Las monarquías son un anacronismo insostenible. Como hijo del continente americano me resulta muy ajeno entender el concepto de un jefe de Estado, cuyo único mérito es haber nacido de cierto padre, de cierta madre y en un momento adecuado. Es una aberración, por más que me digan que se trata de una tradición profunda y que los monarcas se preparan toda su vida para ejercer su puesto con dignidad y nobleza.
Pamplinas. Los reyes son seres humanos de carne y hueso. Es cierto que algunos han sido excepcionales y ejemplares representando los mejores valores de sus naciones. Pero la gran mayoría son individuos con vicios y virtudes.
A algunos ni siquiera les gusta su cargo. Nadie les preguntó si querían ser reyes. Así nacieron y, por herencia, tienen que ejercer el papel para el que llegaron a este mundo. Muy pocos de los monarcas insatisfechos se atreven a hacer lo correcto: abdicar para hacer lo que se les paga la gana con su vida. Les da terror tener que trabajar para sobrevivir como lo hacen sus súbditos. Prefieren “sufrir” en palacios en su mundo de pompa y circunstancia. Pobrecitos.

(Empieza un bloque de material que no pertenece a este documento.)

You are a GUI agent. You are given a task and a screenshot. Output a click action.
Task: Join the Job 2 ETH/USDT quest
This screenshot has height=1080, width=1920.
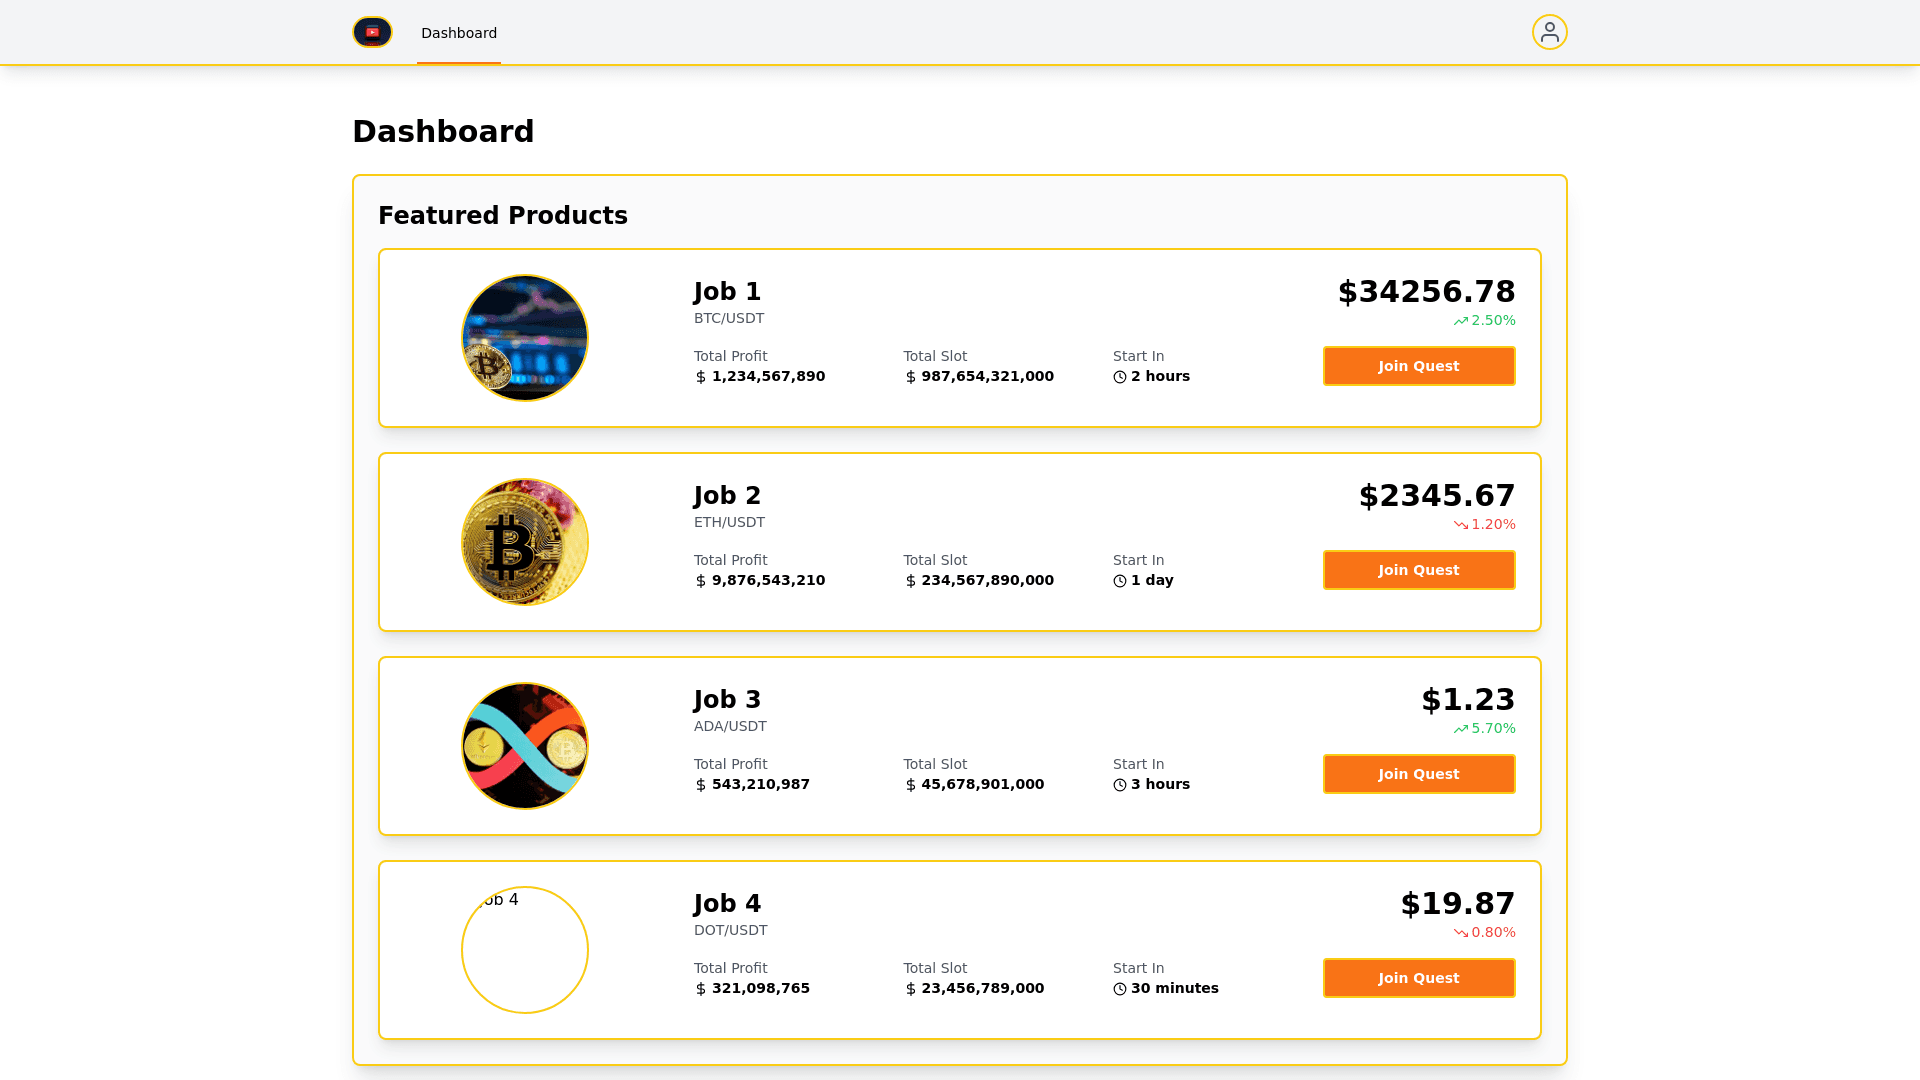tap(1418, 570)
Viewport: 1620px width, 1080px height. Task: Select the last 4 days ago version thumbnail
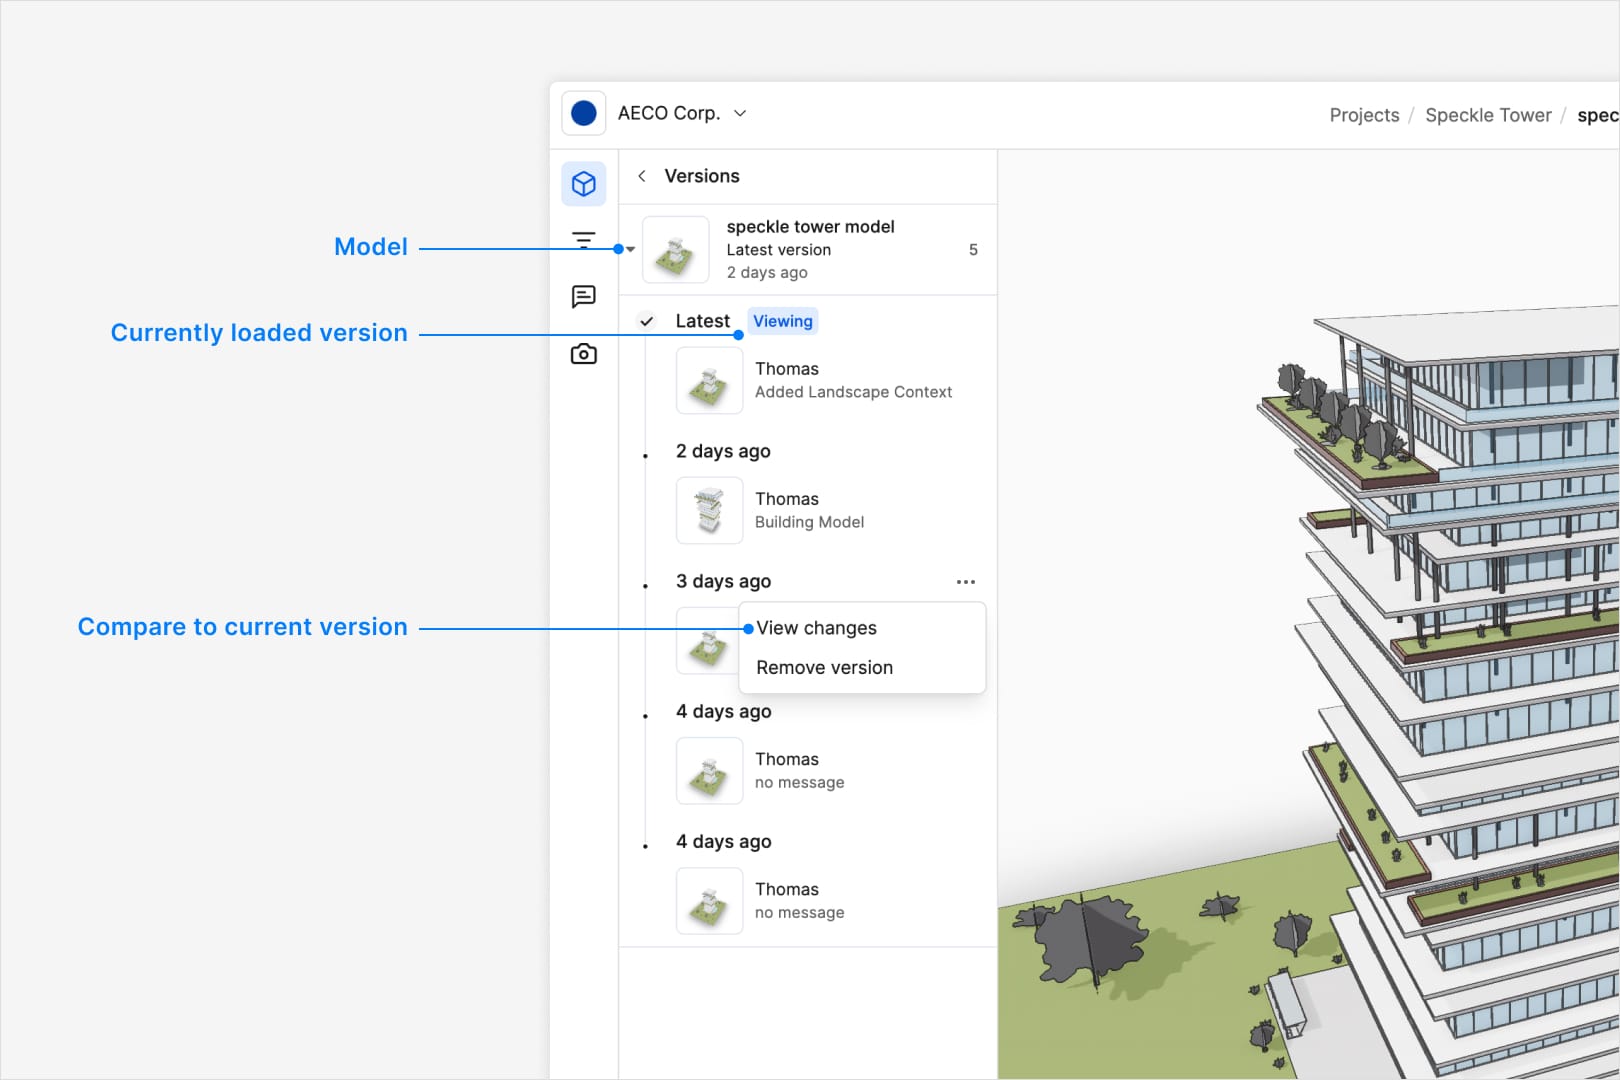tap(710, 901)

Los lectores de esta columna saben que soy republicano hasta el tuétano. Creo que los jefes de Estado deben ser elegidos por el pueblo o sus representantes. Es lo correcto: a partir de un criterio meritocrático no aristocrático. Ya llegó la hora, en este nuevo milenio, que las monarquías —por más constitucionales, liberales y democráticas que sean— desaparezcan.
Traigo a colación este asunto por lo que está sucediendo en España.
El rey Juan Carlos I jugó un papel muy importante en la transición del autoritarismo franquista a la democracia parlamentaria. Nadie puede negarlo. Fue una de sus grandes virtudes.
Algunos dicen que también fue importante su intervención para resolver el intento de golpe de Estado en 1981. La realidad, como lo demuestra el magnífico libro de Javier Cercas (Anatomía de un instante) sobre este acontecimiento, es que el rey Juan Carlos dudó y sólo intervino a favor de la democracia hasta que vio que el golpe de Tejero había fracasado.
Los vicios de Juan Carlos han eclipsado sus virtudes. Resulta que el Borbón era más humano de lo que creíamos.
Hoy sabemos, a través de la prensa de los chismes de sociedad, que le gustaban mucho las mujeres. Le era infiel a su esposa. Muy su problema, salvo por la hipocresía de mantener una supuesta imagen de católico virtuoso.
En 2012 nos enteramos que se rompió la cadera cazando elefantes en Botsuana. La cacería siempre fue una tradición de las casas reales europeas. Pero, en pleno siglo XXI, es una barbaridad, sobre todo la de elefantes africanos que están en peligro de extinción. La frivolidad de Juan Carlos I quedó comprobada.
A pesar que el Estado español le pagaba muy bien y le proveía de palacios y sirvientes, el Borbón tampoco pudo dejar a un lado otra tradición de los de su noble estirpe: enriquecerse desde el poder.
Hoy sabemos que Juan Carlos tenía un par de fundaciones registradas en paraísos fiscales que habrían recibido cien millones de dólares de Arabia Saudita, de los cuales 65 millones de euros los transfirieron, en 2012, a una de sus examantes, la danesa Corinna Larsen.
En 2014, Juan Carlos I abdicó. Su hijo Felipe, cuyo mérito mayor es haber nacido como heredero de la corona, asumió el papel de jefe del Estado y de las fuerzas armadas españolas. La sucesión se adelantó con el fin de despresurizar los ataques crecientes a la monarquía producto de la mala imagen del rey Juan Carlos debido a sus tropelías.
El padre de Felipe VI se quedó como “rey emérito” ganando un salario de 225 mil dólares al año más prebendas reales y la posibilidad de vivir en el Palacio de la Zarzuela.
Como emérito, Juan Carlos cuenta con fuero, pero, como abdicó al trono, sí puede ser imputado por las autoridades. Ya lo están investigando por posible lavado de dinero y delito fiscal.
El pasado 3 de agosto, Juan Carlos le envió una carta a su hijo, Felipe VI, informándole de su “decisión meditada” de abandonar España. Menudo destino para un rey que nació en el exilio por la Guerra Civil española y que podría terminar sus días también en el exilio. Un rey que, en su momento, fue aplaudido, pero que resultó más terrenal de lo que se pensaba.
Es hora que España y los otros países monárquicos de Occidente, por más democráticos que sean, den el paso y se conviertan en repúblicas donde los puestos políticos, por más decorativos que sean, los ostenten individuos admirables con méritos y no gente que supuestamente tiene sangre azul.